DON SANCHE DE TOR DE PENNAS,

ministre de la Guerre.

Cette lettre était accompagnée d’un congé de trois mois en bonne forme et revêtu de tous les seings et cachets accoutumés.

Nous fîmes compliment au cabaliste sur la célérité de ses courriers. Puis nous le priâmes de tenir sa promesse et de nous conter ce qui lui était arrivé la nuit dernière à la Venta Quemada. Il nous répondit comme la veille qu’il y aurait bien des choses dans son récit que nous ne pourrions comprendre, mais, après avoir réfléchi un instant, il commença en ces termes.

HISTOIRE DU CABALISTE

— On m’appelle, en Espagne, Don Pedre de Uzeda, et c’est sous ce nom que je possède un joli château à une lieue d’ici.
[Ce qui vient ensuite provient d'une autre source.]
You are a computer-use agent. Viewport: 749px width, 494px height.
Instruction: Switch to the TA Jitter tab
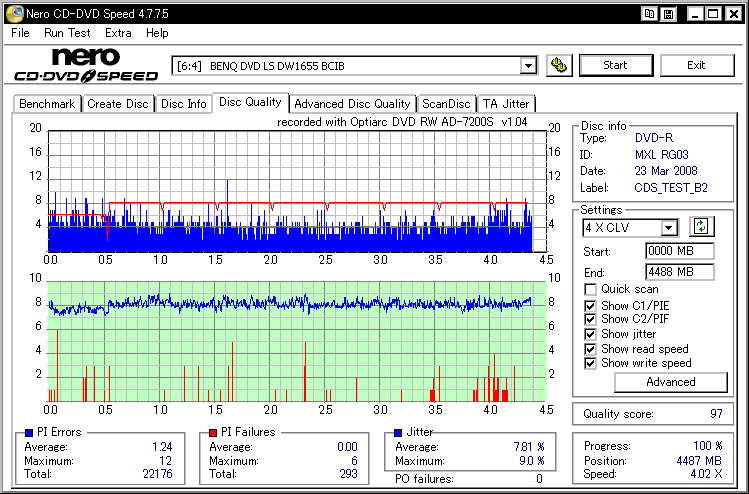point(506,104)
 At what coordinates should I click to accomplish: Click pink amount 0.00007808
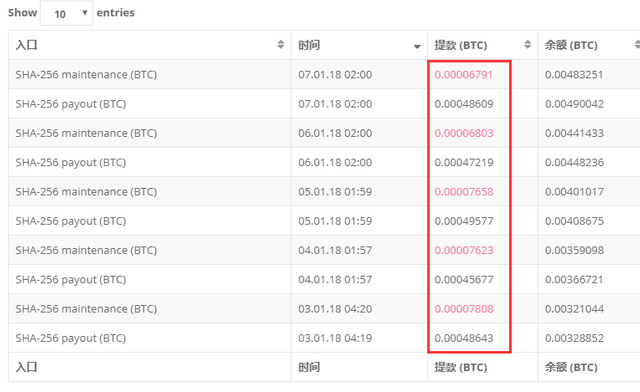464,309
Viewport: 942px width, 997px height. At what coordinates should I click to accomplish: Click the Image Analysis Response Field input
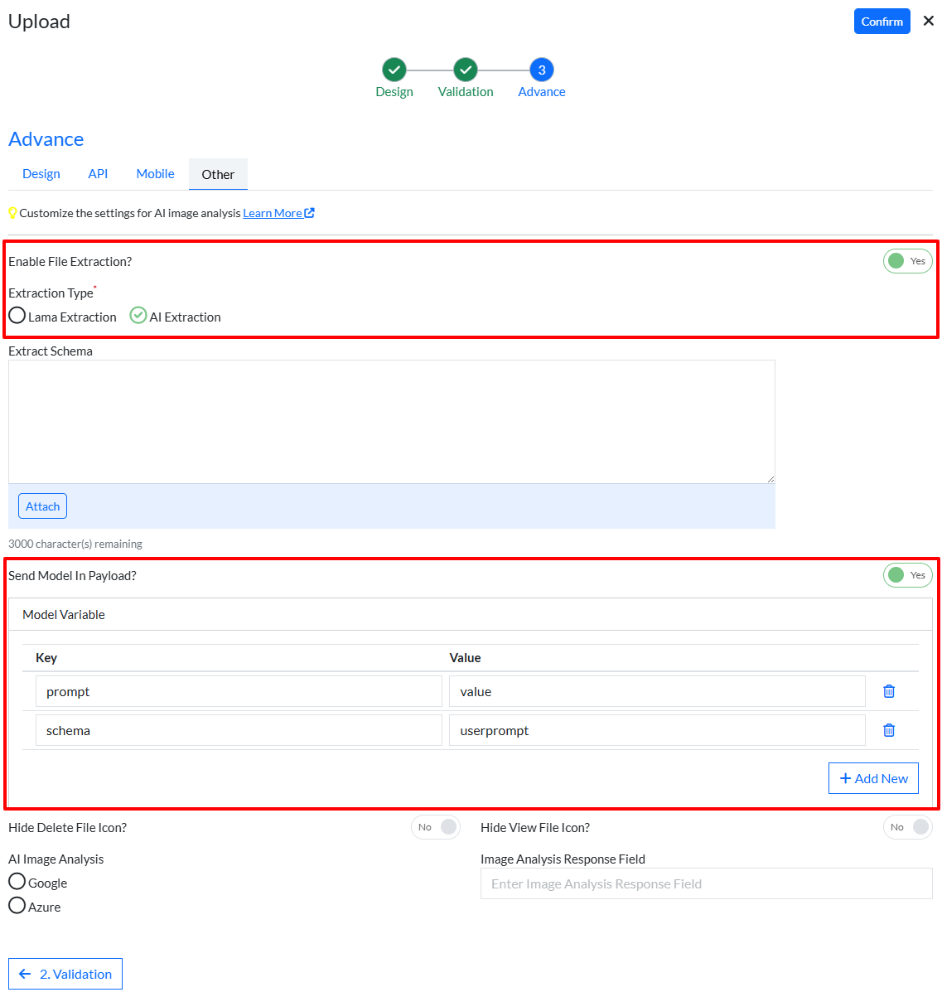[x=705, y=883]
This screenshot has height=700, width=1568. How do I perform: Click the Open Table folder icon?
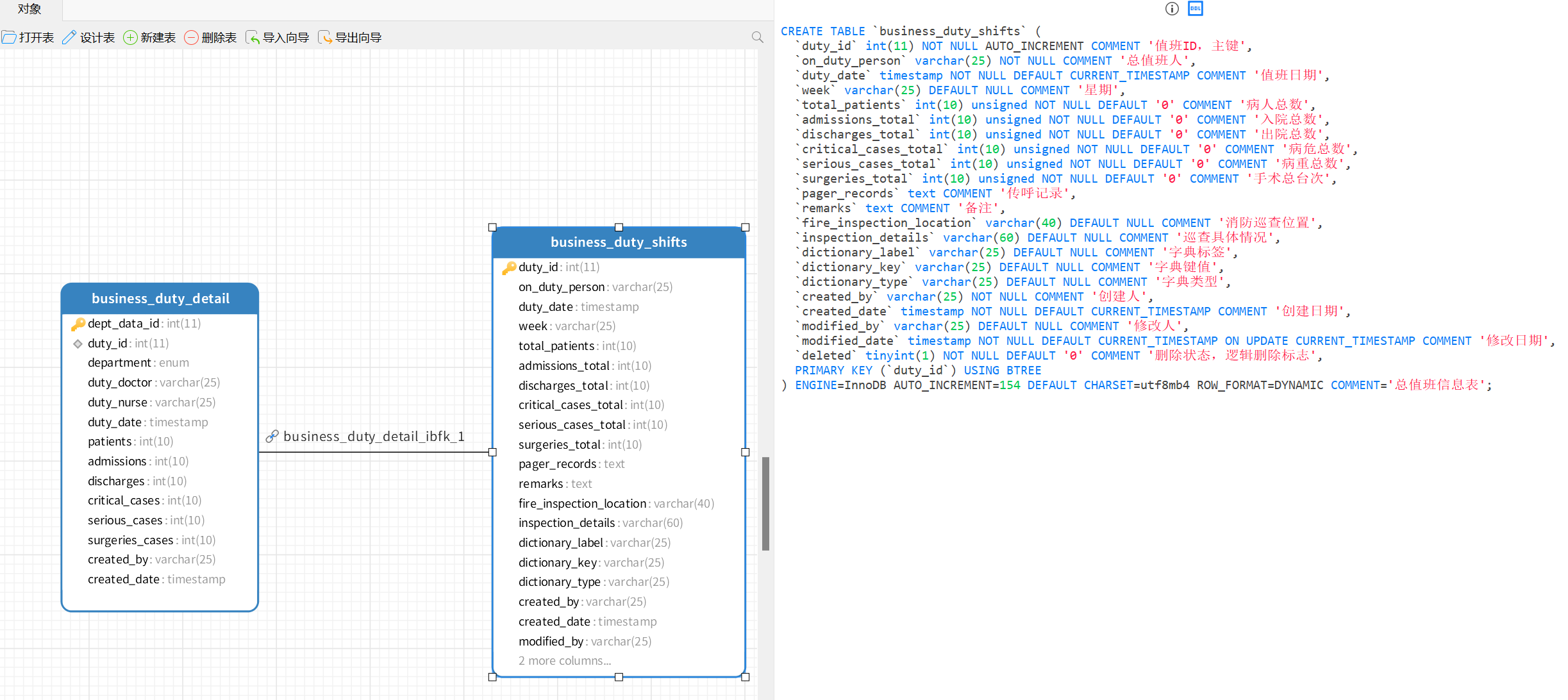pos(9,37)
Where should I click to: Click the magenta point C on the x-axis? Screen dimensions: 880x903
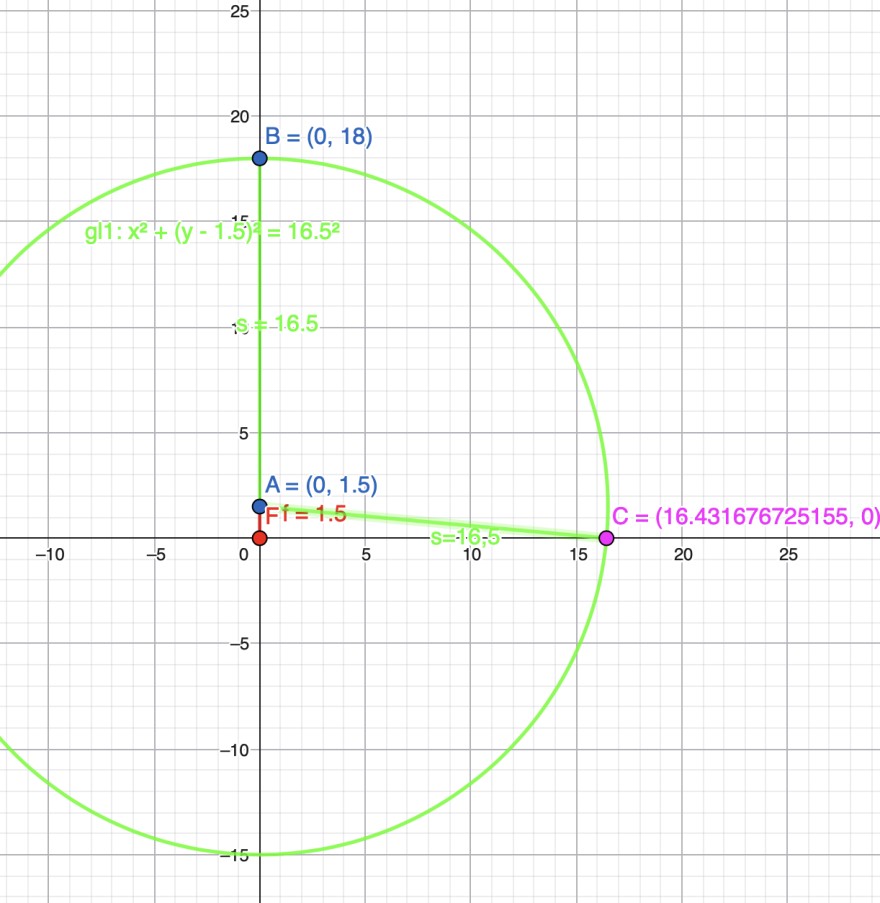[x=607, y=538]
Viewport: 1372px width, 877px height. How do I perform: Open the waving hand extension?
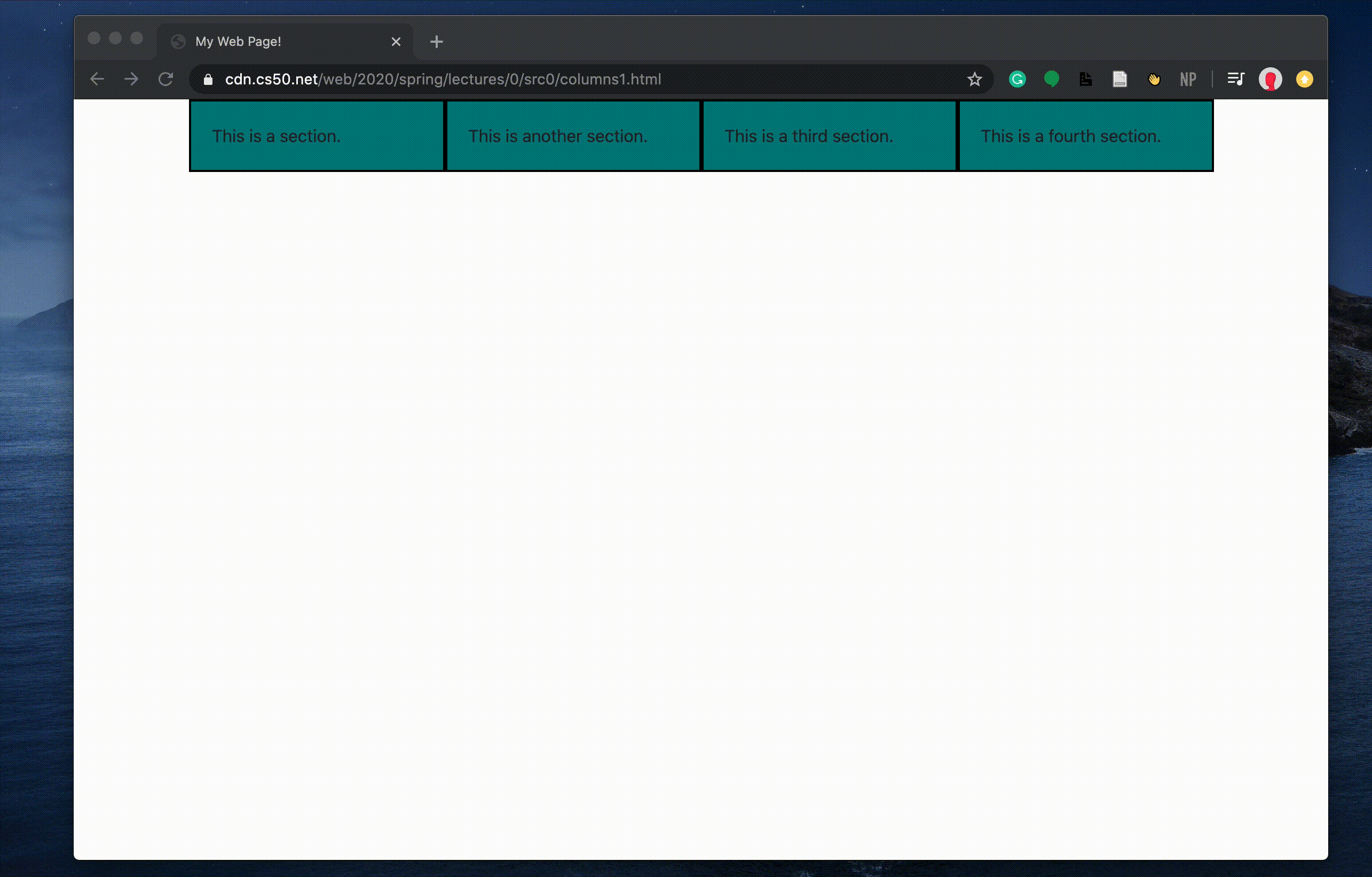coord(1154,79)
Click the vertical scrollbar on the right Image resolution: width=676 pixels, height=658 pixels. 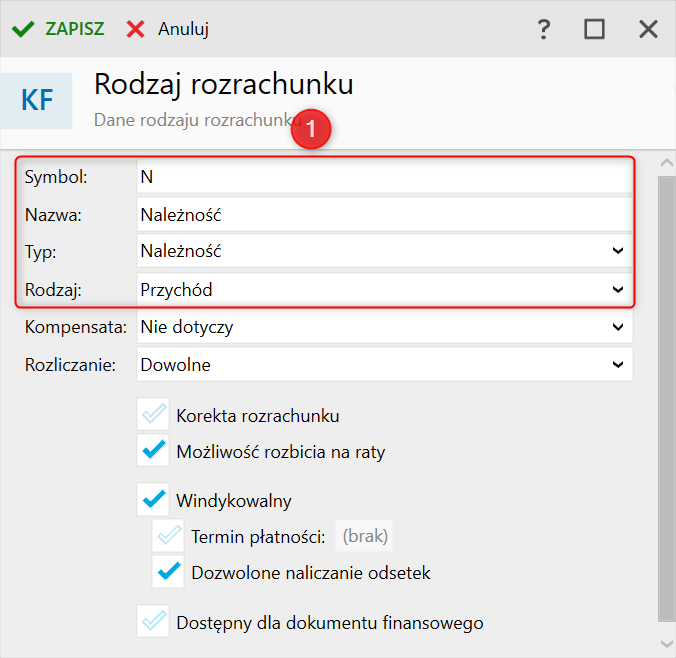(x=666, y=400)
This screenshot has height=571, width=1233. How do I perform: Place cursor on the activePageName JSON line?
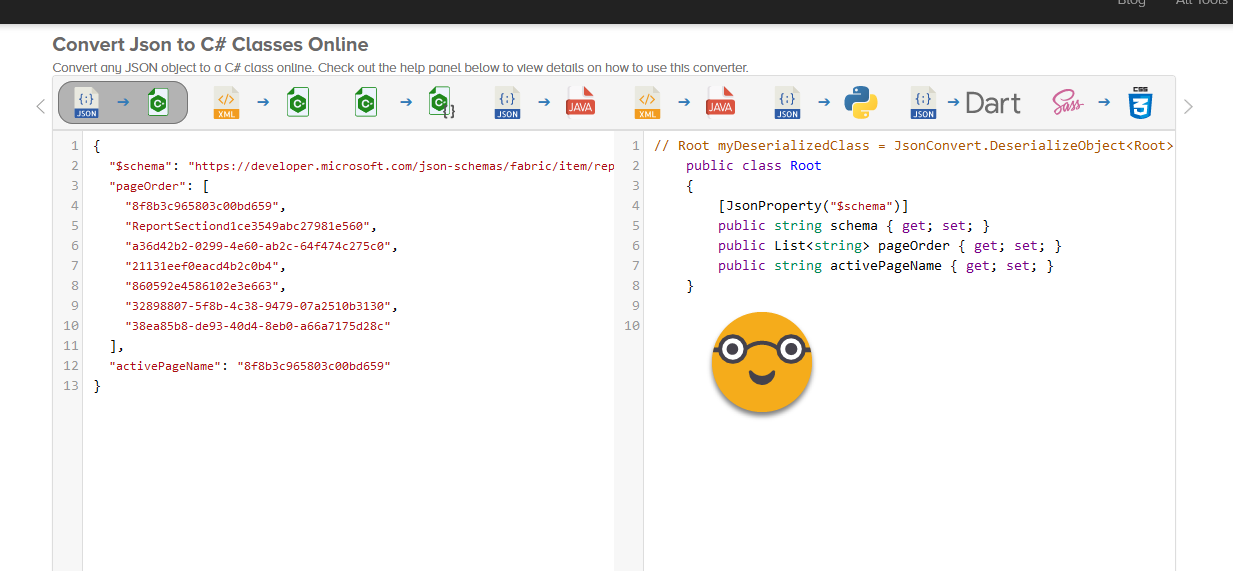click(249, 366)
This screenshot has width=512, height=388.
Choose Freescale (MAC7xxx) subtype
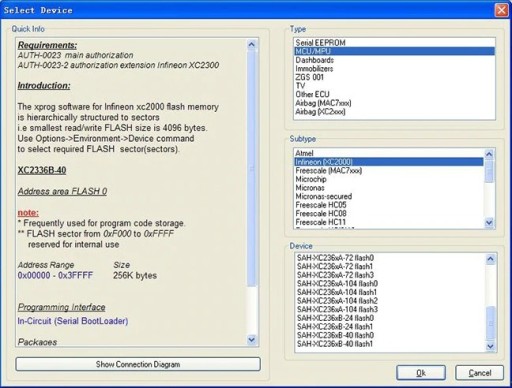pos(389,171)
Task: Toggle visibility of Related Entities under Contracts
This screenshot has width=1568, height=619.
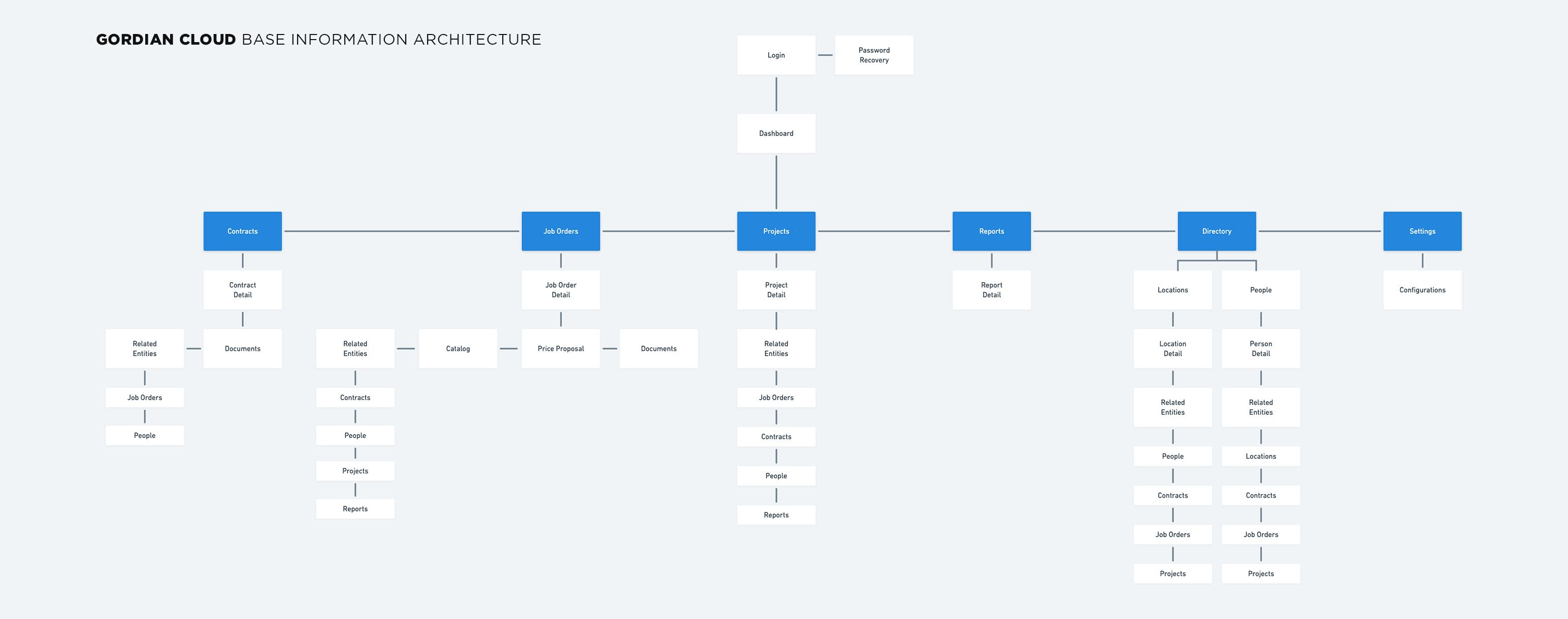Action: (x=145, y=348)
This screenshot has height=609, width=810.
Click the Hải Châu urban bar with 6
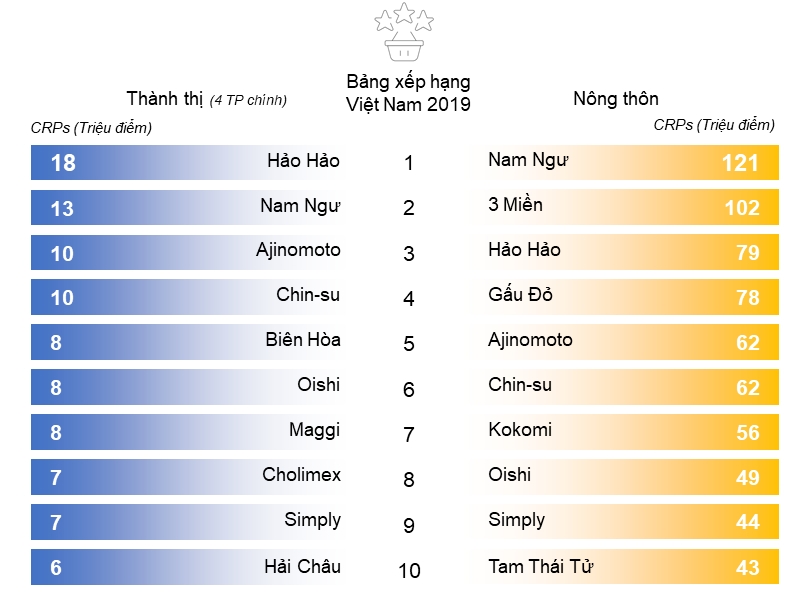(x=187, y=567)
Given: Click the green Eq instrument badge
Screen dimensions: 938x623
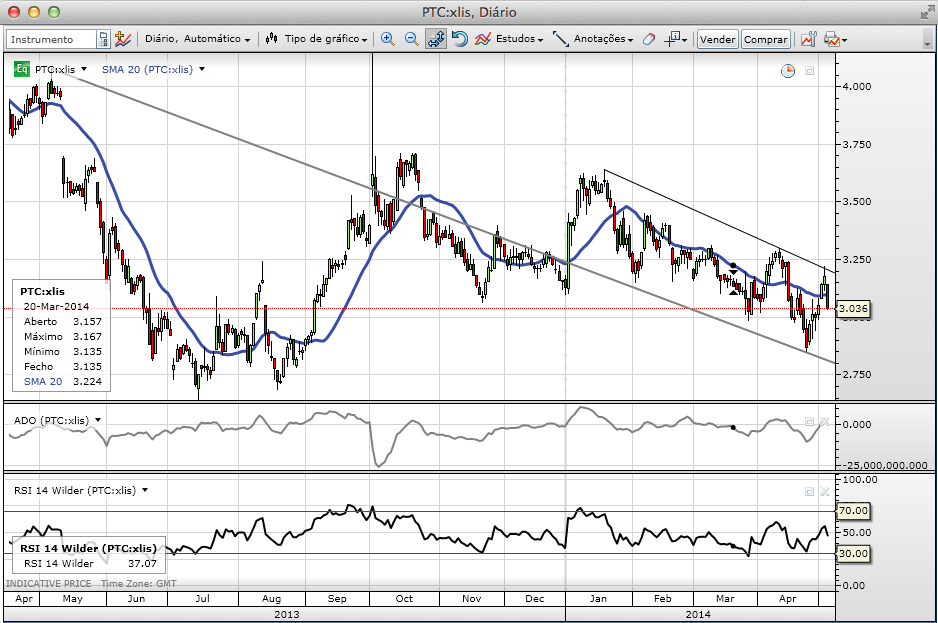Looking at the screenshot, I should click(21, 69).
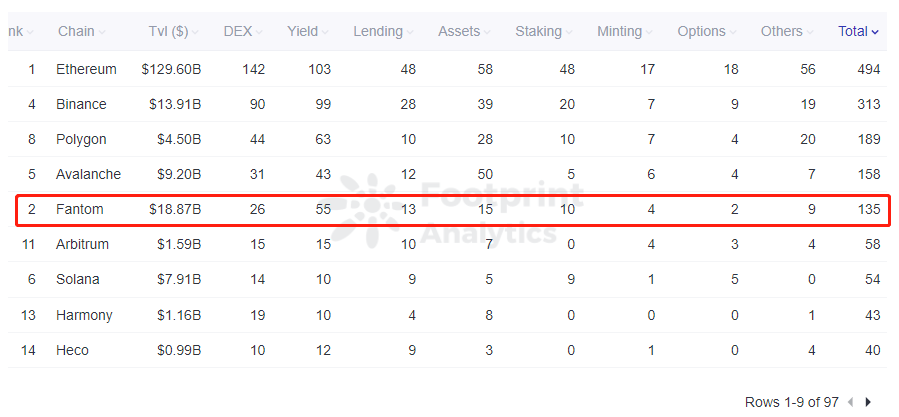Open the Minting column header dropdown
Viewport: 899px width, 417px height.
(650, 32)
Mais mon véritable nom est Rabi Sadok Ben Mamoun, et je suis juif. Cet aveu est, en Espagne, un peu dangereux à faire, mais outre que je m’en fie à votre probité, je vous avertis qu’il ne serait pas très aisé de me nuire. L’influence des astres sur ma destinée commença à se manifester dès l’instant de ma naissance, et mon père, qui tira mon horoscope, fut comblé de joie lorsqu’il vit que j’étais venu au monde précisément à l’entrée du soleil dans le signe de la Vierge. Il avait, à la vérité, employé tout son art pour que cela arrivât ainsi, mais il n’avait pas espéré autant de précision dans le succès. Je n’ai pas besoin de vous dire que mon père, Mamoun, était le premier astrologue de son temps. Mais la science des constellations était une des moindres qu’il possédât, car il avait poussé celle de la cabale jusqu’à un degré où nul rabbin n’était parvenu avant lui.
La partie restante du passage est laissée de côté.